The prevailing healthcare system in the United States has drawn many criticisms – from healthcare professionals and citizens alike. The American system fares badly compared to nationalized public health systems of Western Europe. Even in terms of overall costs, the American model is more expensive, which is significantly inflated by bureaucracy costs. All comparative evidence points in one direction – that the country would benefit through an overhaul of the healthcare system. Single payer and universal insurance coverage are the cornerstones of the optimal system. Posing hurdles for this noble objective are vested private interests in the form of private insurance companies, ideologically entrenched politicians and to a lesser extent, healthcare providers.

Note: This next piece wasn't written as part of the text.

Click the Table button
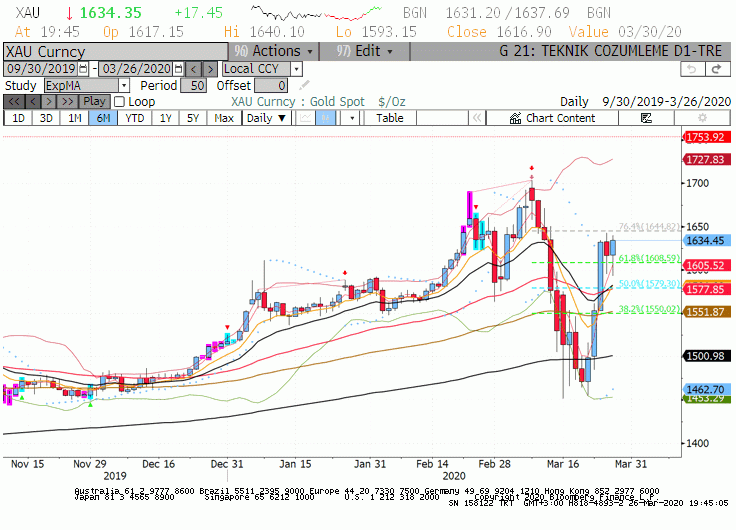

Why is the article relevant to our course discussions on the U.S. Healthcare system?
The issue of healthcare is a pressing social problem in the United States. All healthcare practitioners, hospitals, policymakers and the citizens all have a stake in the healthcare system. Of all these stakeholders it is the citizens who end up getting a raw deal. In fact, despite being the richest country in the world, the United States has close to 50 million of its citizens uninsured. That is nearly one out of six people in the country cannot even get access to basic healthcare if they fall ill. If any member of this group is unfortunate enough to get a grave malady, his/her chances of survival itself are very low. This situation bespeaks of various vested interests acting upon the healthcare system. There are so many profit-oriented parties at various stages of healthcare delivery that only the well-to-do can never worry about healthcare costs. Considering that documented American population is now nearly 300 million and there are millions who are illegal immigrants, there is much at stake for the continued cohesion of American society. This makes the research paper by Marleise Rashford very relevant for all stakeholders, especially students of health sciences.
The article is relevant to course discussions for other reasons as well. For example, the wide coverage given within the article – which is organized under various subheadings – makes it an overview of the current healthcare situation in America. Students can refer it to get a concise yet precise picture of core problems and factors bearing upon the healthcare system.